Thanksgiving is a wonderful time to enjoy happy moments with the ones you love. Family and friends gather together in celebration to give thanks to each other, appreciate life’s blessings, and to eat a bounty of delicious home cooked dishes. It is also an excellent time to explore in the kitchen and to try new recipes in addition to your traditional family dishes.
But after the celebration has ended and your guests have all gone home, the question always comes up… “What to do with all that leftover turkey?” It is always a challenge to determine what to do with leftovers after a large gathering, especially around the holidays. This time why not savor the celebration and use your turkey to create a delicious, classic dish with a twist? Turkey Pot Pie.
Try a new take on my homemade Chicken Pot Pie recipe adapted for your Thanksgiving leftovers. Just skip to step 3 in the instructions and substitute the chicken for your leftover turkey
This Turkey Pot Pie is a wonderful addition to your freezer, so if you get home late, you can have dinner ready in about 30 minutes. Freezer to microwave, microwave to oven, oven to table. Since it is full of mixed vegetables, it can really be a one-pot meal on nights when you just don’t have time to cook.
Store bought pie crust and frozen vegetables
This Chicken Pot Pie recipe uses a pie crust topping that you buy in the freezer case at the grocery store. Some crusts are slightly more healthy than others, for example, some are made with whole wheat but nearly all of them include palm oil, butter or lard. These fats are high in saturated fats, which is why they are solid at room temperature.

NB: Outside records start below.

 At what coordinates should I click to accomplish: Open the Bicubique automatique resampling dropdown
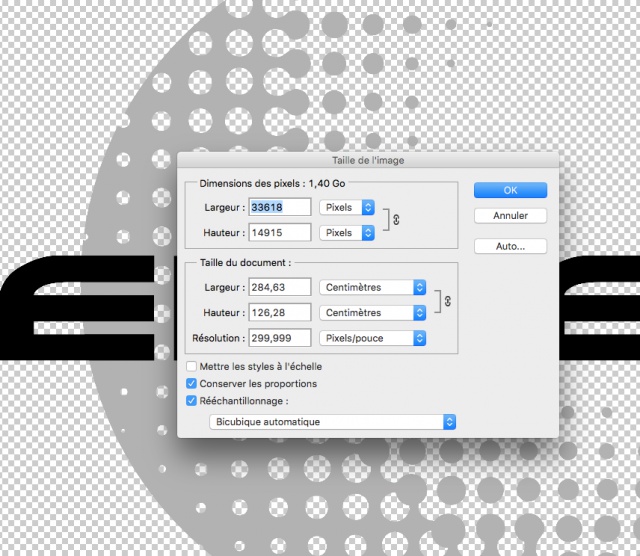(x=333, y=422)
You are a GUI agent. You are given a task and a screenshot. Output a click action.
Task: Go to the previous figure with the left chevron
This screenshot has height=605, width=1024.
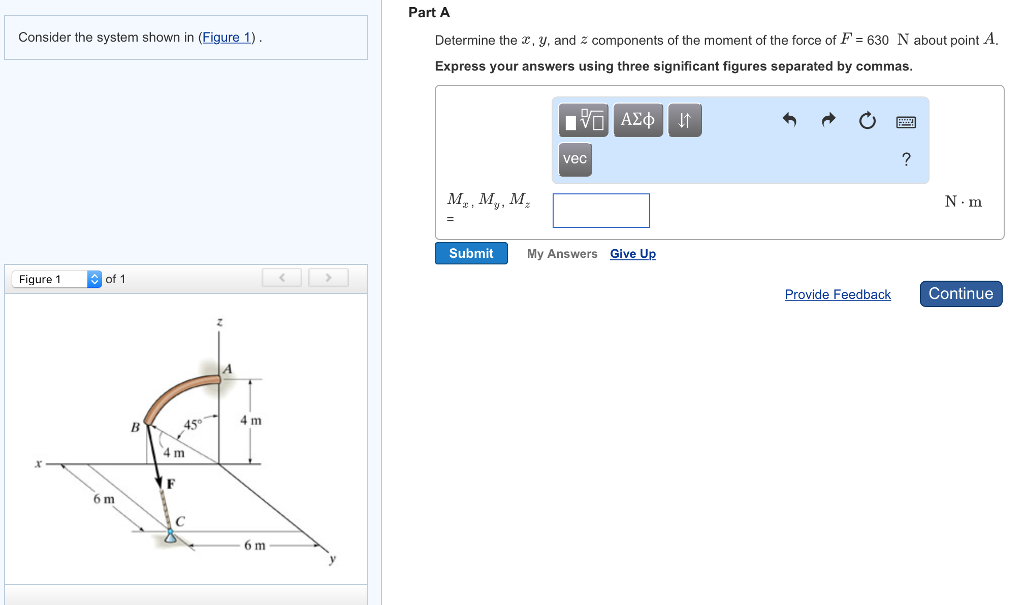tap(281, 279)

Generally I recommend that as much as possible you should avoid commercially processed foods. On this one, I’ll make an exception due to the food science behind how to make the perfect pie crust. Pie crusts, even those you make at home, will have a better texture and flakiness if a saturated fat is used. Saturated Fat is bad for your heart health, and in general should be avoided.

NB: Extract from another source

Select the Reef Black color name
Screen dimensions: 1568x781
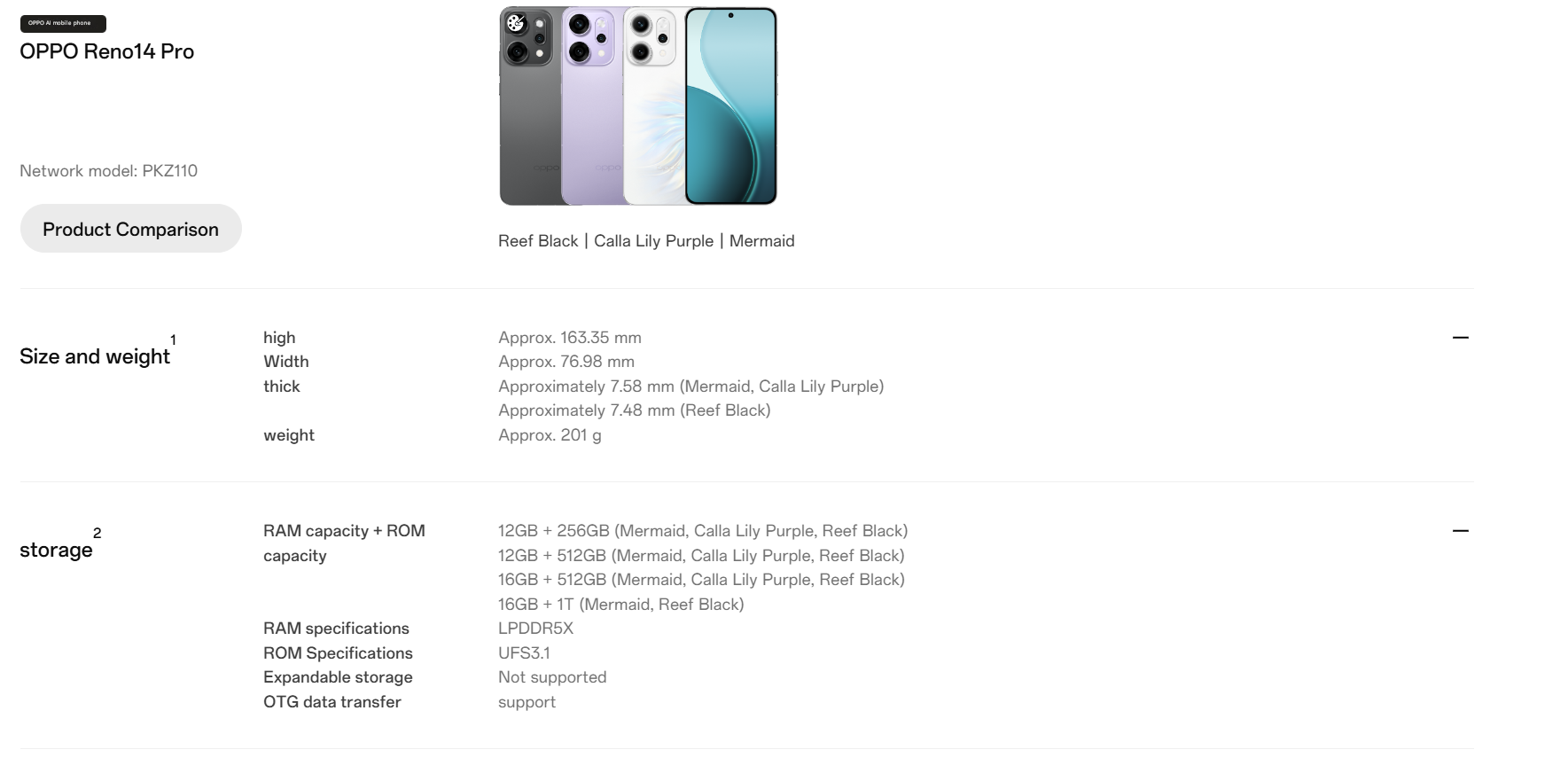pos(538,241)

If you try to make a pie crust with canola oil or olive oil, the texture can be tough and unappealing. I do make crusts using various oils for certain things, but that is a topic for another day. You can also make them with a different type of topping, for example panko bread crumbs, or a soft doughy roll batter, but I’ve yet to find a solution to this problem. If you have a suggestion, please let me know.
An old fashioned “stirred” crust is another option to make at home
One homemade crust that I will sometimes use is a “stirred” crust that includes whole wheat flour, canola oil and skim milk. That is the type of
crust I sometimes make when I have time. It’s a very old, traditional recipe I originally learned from my mother, but is based on a version you can find in the classic Fannie Farmer Cookbook.

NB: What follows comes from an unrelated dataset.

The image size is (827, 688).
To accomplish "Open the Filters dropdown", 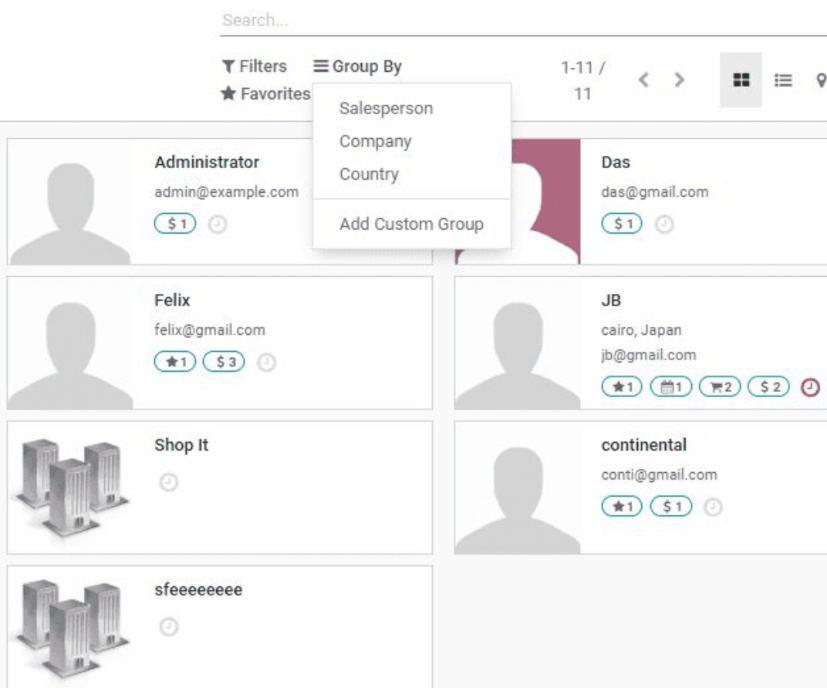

Make your pot pie in advance for a quick meal after a long day
Turkey or chicken pot pie is a dish that is super easy to make, freezes well, and at least in our house, never has any leftovers. So every once in a while I will make them, usually two at a time — one to serve and one to freeze.
This is also a tasty “comfort food” that is good to make when you are undergoing chemotherapy or other treatment for breast or other cancers. When you’ve been out at the doctor all day, the last thing you want to do when you get home is start cooking dinner. Having a homemade chicken pot pie in the freezer solves this problem if you make it in advance.
Bechamel, a mother sauce of French cuisine
The only slightly tricky part (not really) is making the white sauce (bechamel) that holds the whole thing together. Since white sauce is one of the “mother sauces” used in many, many French dishes, it’s not a bad idea to learn how to make it. It really only takes about 5-10 minutes to put together if you have the ingredients which are typically part of your basic pantry anyway.
If you follow a vegetarian diet, you can substitute firm tofu for the turkey or chicken
If you follow a vegetarian diet, or simply don’t eat chicken or turkey, try making this recipe without the chicken or turkey. If you’d like to add some additional protein to your pie, try cutting up cubes of firm tofu as a substitute.
In comparison, Tofu provides 10 grams of protein in a half cup, a half cup of chopped turkey provides about 20 grams of protein; and a half cup of chopped chicken provides around 16 grams of protein.